Segment Start: DATASET RECORDS

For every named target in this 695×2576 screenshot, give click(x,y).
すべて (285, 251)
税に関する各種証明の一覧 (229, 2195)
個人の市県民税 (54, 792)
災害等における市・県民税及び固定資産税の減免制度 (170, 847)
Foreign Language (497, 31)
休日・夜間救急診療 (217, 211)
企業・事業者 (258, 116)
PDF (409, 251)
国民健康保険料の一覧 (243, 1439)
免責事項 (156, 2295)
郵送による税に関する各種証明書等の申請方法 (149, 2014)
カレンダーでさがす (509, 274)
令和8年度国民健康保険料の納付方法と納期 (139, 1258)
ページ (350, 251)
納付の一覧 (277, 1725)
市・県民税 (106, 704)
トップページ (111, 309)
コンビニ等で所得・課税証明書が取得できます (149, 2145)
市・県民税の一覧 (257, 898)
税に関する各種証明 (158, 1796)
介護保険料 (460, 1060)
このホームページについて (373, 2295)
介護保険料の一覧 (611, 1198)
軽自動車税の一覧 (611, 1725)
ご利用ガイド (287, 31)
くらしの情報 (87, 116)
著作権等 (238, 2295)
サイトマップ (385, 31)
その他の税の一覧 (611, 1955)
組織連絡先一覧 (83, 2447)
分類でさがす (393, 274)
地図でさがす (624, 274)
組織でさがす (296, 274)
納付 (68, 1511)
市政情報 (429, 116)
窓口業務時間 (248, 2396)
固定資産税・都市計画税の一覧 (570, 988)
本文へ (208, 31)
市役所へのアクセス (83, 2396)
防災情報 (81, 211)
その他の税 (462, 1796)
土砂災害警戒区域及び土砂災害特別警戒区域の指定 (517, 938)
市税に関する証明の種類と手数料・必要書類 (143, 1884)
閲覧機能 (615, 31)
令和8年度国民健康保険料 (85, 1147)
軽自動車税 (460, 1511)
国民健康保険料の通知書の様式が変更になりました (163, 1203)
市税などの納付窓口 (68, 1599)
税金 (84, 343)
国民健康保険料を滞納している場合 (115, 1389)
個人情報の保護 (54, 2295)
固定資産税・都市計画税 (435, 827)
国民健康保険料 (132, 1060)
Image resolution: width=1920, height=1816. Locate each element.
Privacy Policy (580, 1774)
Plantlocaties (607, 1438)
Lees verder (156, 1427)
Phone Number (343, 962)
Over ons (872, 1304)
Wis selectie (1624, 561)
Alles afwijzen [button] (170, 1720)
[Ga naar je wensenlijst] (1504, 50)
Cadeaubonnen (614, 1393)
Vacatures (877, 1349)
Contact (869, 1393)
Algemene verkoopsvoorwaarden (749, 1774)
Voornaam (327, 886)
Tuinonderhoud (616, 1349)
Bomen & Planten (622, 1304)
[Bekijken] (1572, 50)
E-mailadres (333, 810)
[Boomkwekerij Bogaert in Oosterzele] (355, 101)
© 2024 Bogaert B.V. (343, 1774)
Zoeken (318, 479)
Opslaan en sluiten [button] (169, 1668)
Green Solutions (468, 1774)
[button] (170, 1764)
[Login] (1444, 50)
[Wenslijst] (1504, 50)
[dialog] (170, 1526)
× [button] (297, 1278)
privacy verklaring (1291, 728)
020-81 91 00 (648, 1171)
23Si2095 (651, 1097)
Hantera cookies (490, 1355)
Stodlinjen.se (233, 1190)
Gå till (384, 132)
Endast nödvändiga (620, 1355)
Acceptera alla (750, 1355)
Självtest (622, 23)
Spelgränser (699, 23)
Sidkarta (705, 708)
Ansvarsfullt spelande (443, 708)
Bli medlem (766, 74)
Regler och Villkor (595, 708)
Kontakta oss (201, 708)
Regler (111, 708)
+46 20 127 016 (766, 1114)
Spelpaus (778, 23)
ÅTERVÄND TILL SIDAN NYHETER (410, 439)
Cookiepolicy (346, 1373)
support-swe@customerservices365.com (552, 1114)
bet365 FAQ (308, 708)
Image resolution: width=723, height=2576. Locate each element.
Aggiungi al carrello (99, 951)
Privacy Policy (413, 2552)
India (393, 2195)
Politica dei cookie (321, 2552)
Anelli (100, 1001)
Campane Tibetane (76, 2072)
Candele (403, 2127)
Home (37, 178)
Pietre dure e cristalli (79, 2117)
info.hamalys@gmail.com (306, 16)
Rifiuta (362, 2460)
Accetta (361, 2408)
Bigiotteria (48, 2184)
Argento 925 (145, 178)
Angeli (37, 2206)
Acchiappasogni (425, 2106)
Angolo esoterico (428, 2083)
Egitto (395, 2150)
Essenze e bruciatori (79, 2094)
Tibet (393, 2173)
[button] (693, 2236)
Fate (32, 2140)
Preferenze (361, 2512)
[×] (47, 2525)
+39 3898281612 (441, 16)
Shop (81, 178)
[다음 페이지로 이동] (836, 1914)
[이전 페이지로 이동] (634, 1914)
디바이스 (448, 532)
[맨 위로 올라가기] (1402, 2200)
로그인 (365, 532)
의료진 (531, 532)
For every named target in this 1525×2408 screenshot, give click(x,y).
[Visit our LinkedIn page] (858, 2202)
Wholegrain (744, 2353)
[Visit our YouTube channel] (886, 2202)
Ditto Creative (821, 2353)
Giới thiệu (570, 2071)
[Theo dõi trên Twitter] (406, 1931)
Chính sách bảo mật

Segment End: DATASET RECORDS

--- TASK OBJECTIVE ---
Return only the count of lines in the records that hold the word "Locate".

--- WRITTEN SOLUTION ---
2